Wat de Foreign Object Damage betreft, ik heb nergens roosters in het wegdek gezien, maar er zijn daar blijkbaar veegwagens. Wij hebben geen geld om extra slijtage op te vangen, daarom mijn vraag om daaraan aandacht te besteden.

 

11.11  Gerald Kindermans (CD&V): Mijnheer de minister, ik was ook in Araxos en vond het gebouw spiksplinternieuw. Ik zou willen dat alle overheidsgebouwen in België er zo zouden uitzien. Ik heb ter plaatse in elk geval geen klachten gehoord van onze militairen.

 

Wat Libië betreft, ben ik van mening dat het belang van de missie nog steeds bestaat. De missie is op touw gezet om de burgerbevolking te beschermen en wij kunnen zeker niet zeggen dat het gevaar op dit ogenblik geweken is. De recente informatie over schendingen van mensenrechten is toch wel heel verontrustend en ik meen dat de opdracht die wij daar uitvoeren, nog steeds aan de orde is.

 

Het is belangrijk dat wij heel voorzichtig blijven en ons niet op gevaarlijk pad begeven.
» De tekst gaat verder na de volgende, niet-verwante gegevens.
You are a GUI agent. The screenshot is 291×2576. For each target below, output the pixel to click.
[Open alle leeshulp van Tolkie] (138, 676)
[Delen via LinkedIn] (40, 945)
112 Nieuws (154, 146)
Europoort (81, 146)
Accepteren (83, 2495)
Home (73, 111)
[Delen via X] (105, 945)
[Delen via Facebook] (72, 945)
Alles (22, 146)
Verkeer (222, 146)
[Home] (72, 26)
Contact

Het is heel goed dat onze militairen de instructie hebben gekregen om de acties af te breken bij de minste twijfel over collaterale schade voor de burgers.

 

Het mag nog eens worden gezegd dat de prestaties van onze mensen ter plaatse bijzonder gewaardeerd worden, ook door onze bevolking en ons Parlement.

 

Het incident is gesloten.

L'incident est clos.

 

De openbare commissievergadering wordt gesloten om 11.15 uur.

La réunion publique de commission est levée à 11.15 heures.